Fig.1 Concept, preparation, demonstration, and microstructures of LIGP
As an important architecture of 2D layered carbon, Graphene Paper (GP) has a variety of intriguing properties, including self-supportiveness, robustness, lightweight and high porosity, as well as excellent electrical and thermal conductivity. Therefore it can be applied in a wide range of fields, for instance, flexible electronics, intelligent structure, biomedicine. The traditional productions of GP majorly rely on solution-phase assembly, whose high cost, intricate technology and inefficient production limit its preparation and application in a large scale. To solve the above issues, the team used laser-induced graphene (LIG) technology to produce freestanding large-dimension GP through laser-induced graphene (LIG) for the first time, with polyimide (PI) paper as carbon source and CO2 as laser source.

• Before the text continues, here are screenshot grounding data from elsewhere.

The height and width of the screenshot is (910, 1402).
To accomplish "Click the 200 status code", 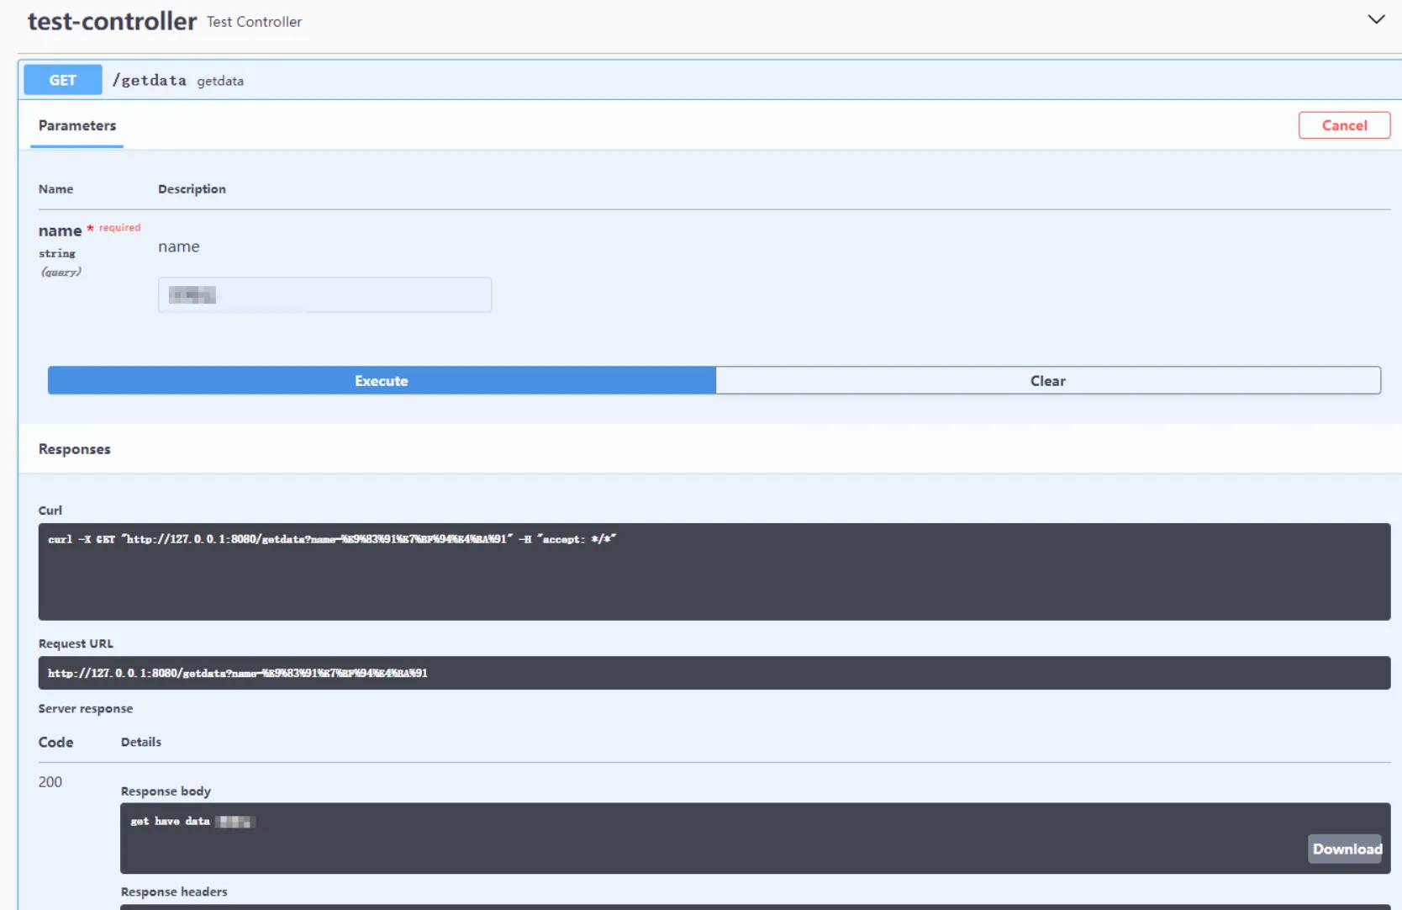I will click(50, 782).
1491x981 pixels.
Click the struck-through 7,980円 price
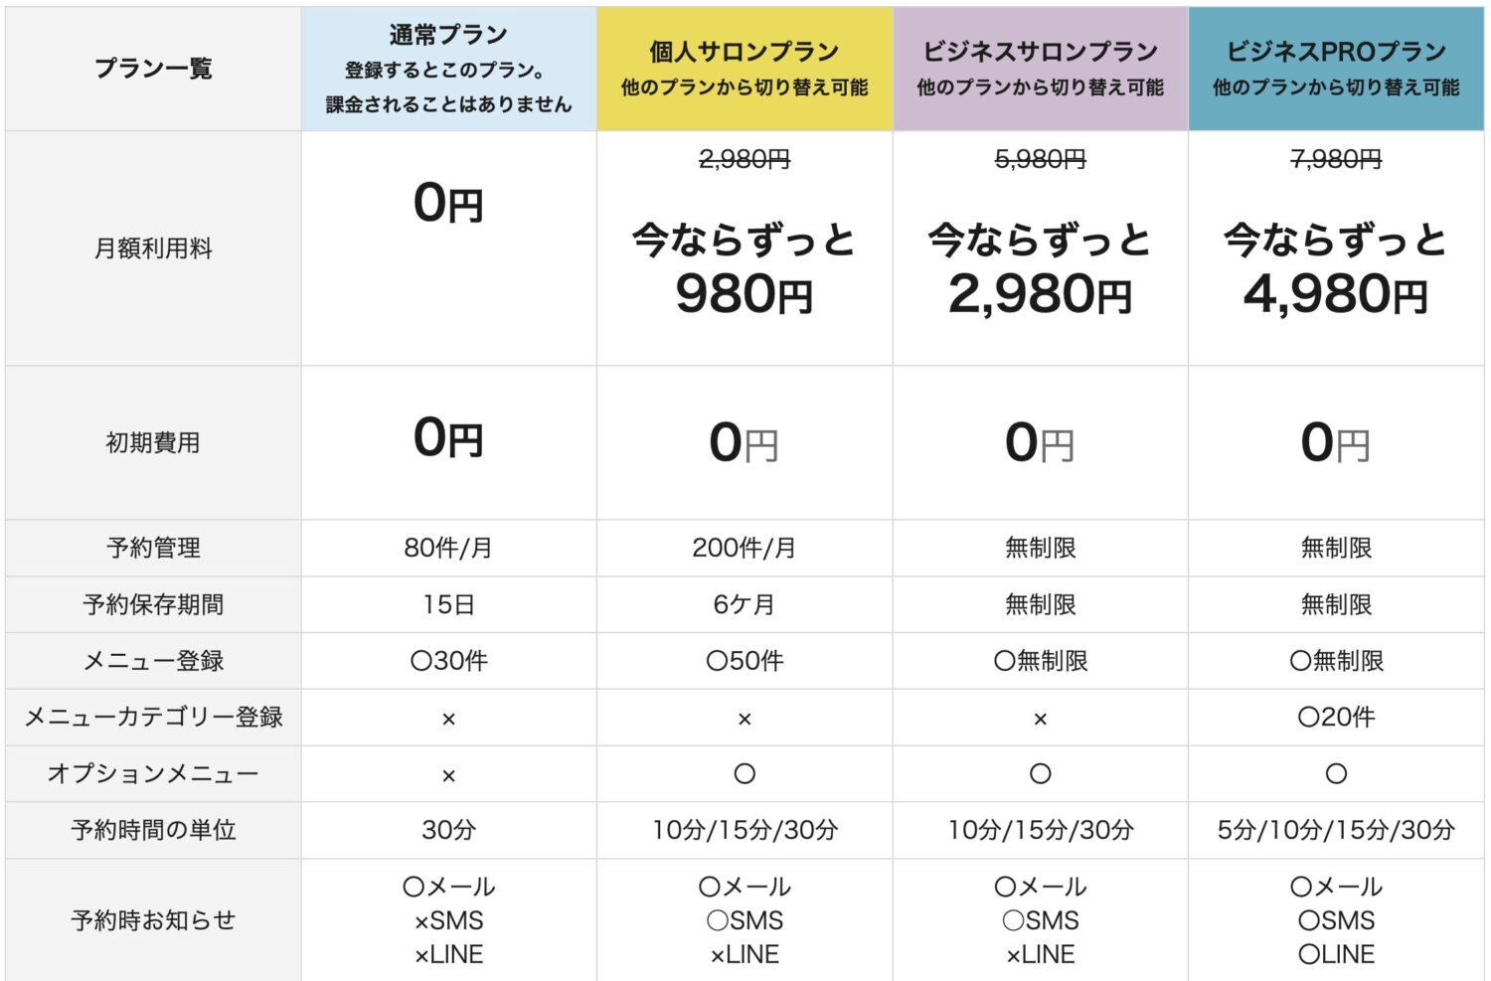[1336, 159]
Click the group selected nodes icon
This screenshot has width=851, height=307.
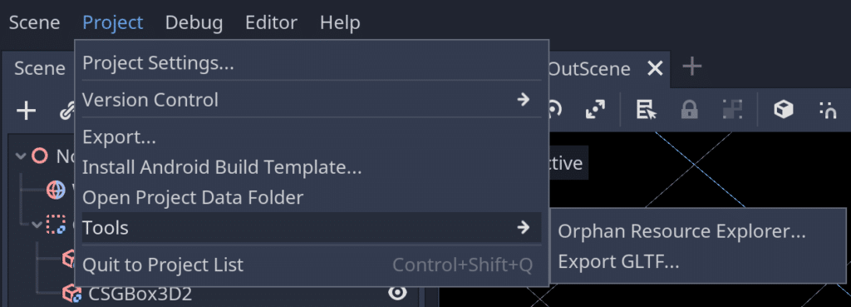731,111
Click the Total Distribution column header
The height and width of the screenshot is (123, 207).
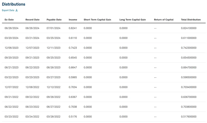(191, 20)
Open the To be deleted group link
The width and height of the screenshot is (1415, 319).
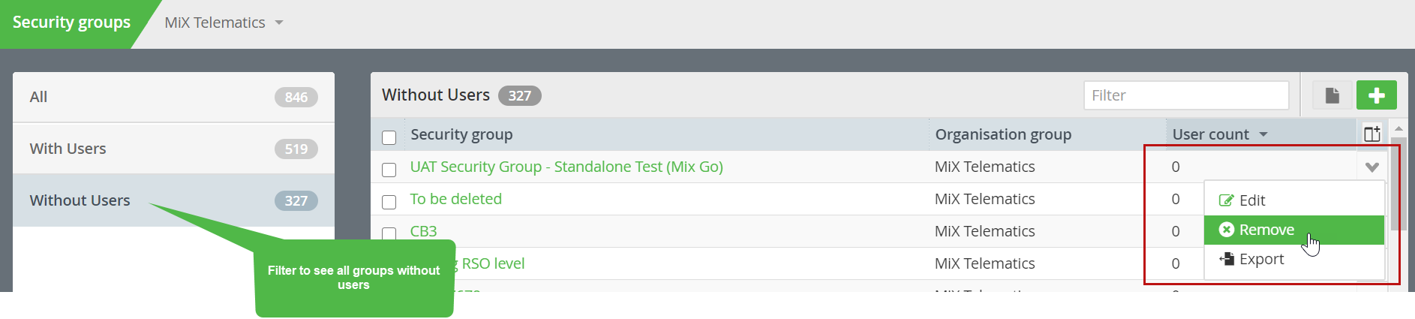(x=455, y=199)
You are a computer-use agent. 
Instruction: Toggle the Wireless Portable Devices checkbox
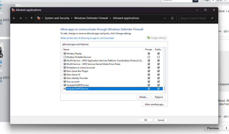pos(65,57)

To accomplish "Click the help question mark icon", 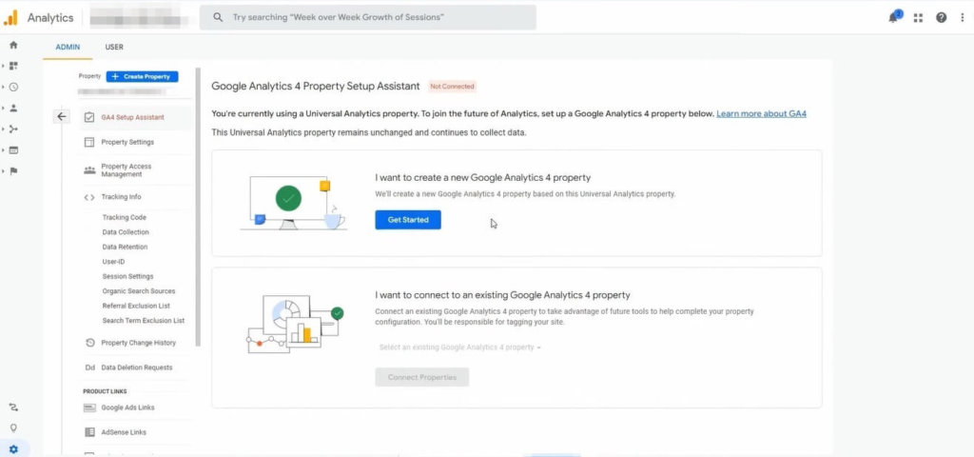I will coord(941,17).
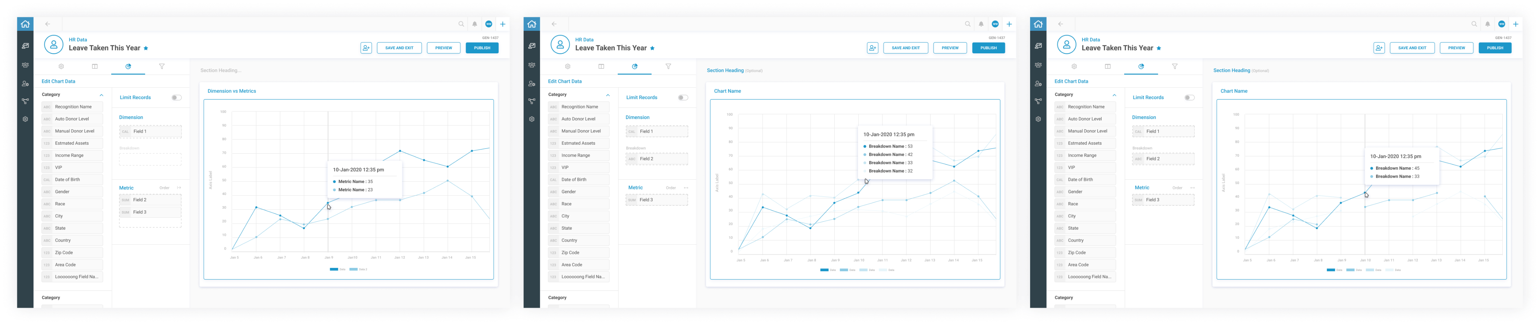Enable Limit Records switch in the middle screen
1540x325 pixels.
pos(683,97)
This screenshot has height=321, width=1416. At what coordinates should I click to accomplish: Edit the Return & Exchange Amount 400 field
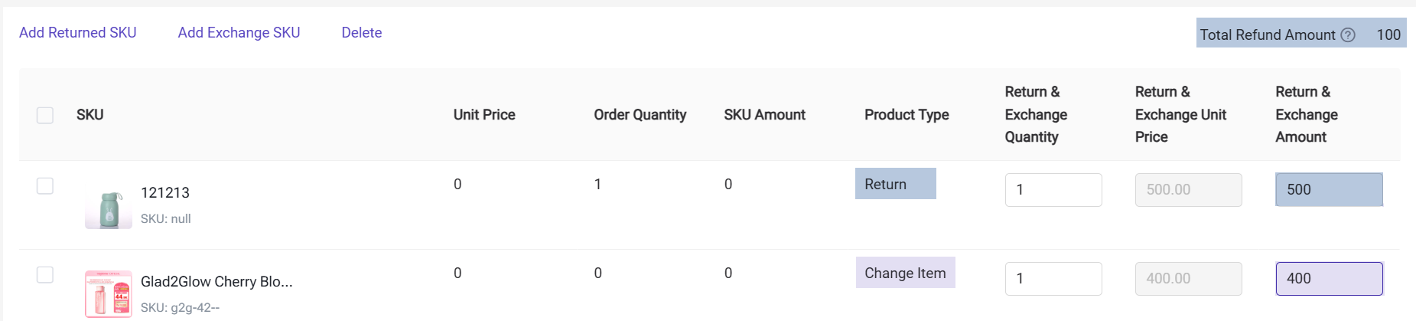pos(1329,279)
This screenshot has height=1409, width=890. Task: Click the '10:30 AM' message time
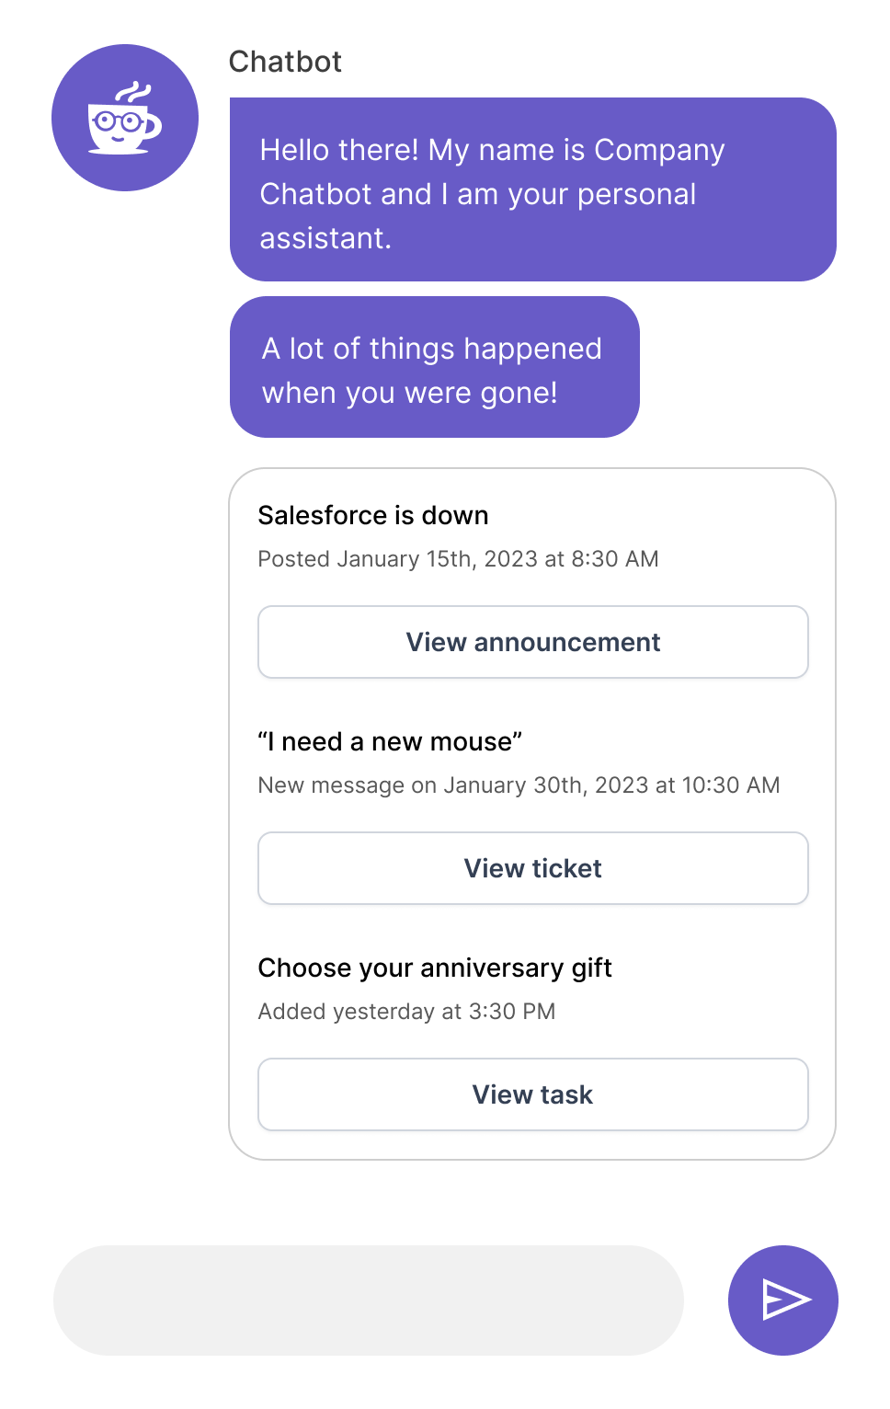730,785
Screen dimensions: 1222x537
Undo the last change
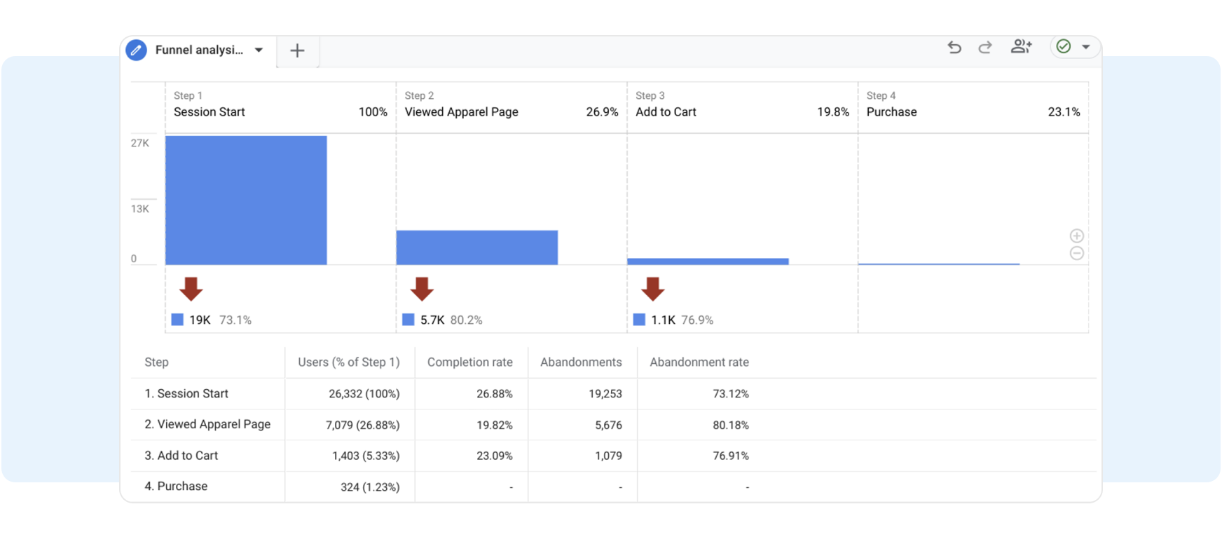954,47
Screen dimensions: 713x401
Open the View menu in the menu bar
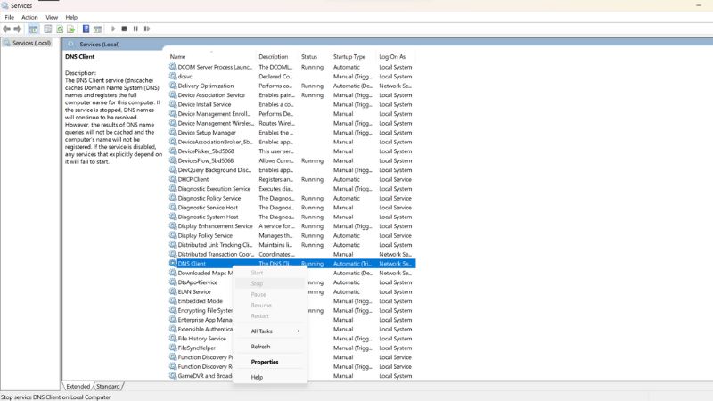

According to the research, the unique spatial arrangement of PI paper is fiber network with free spaces, which is critical for high-efficient absorption of photothermal energy, formation of graphitized structure without intense shape distortion, and the continuous large-dimension production of GP. As is shown in Fig.1, the size of laser-induced graphene paper (LIGP) is up to 14000 cm2, which to our knowledge is among the largest GPs fabricated in lab. Additionally, considering the flexibility and robustness of GP, all kinds of complex structures can be realized by laser manufacturing for a second time, and it can also be further integrated and manufactured with resin, silica gel, composite materials and other advanced industrial materials.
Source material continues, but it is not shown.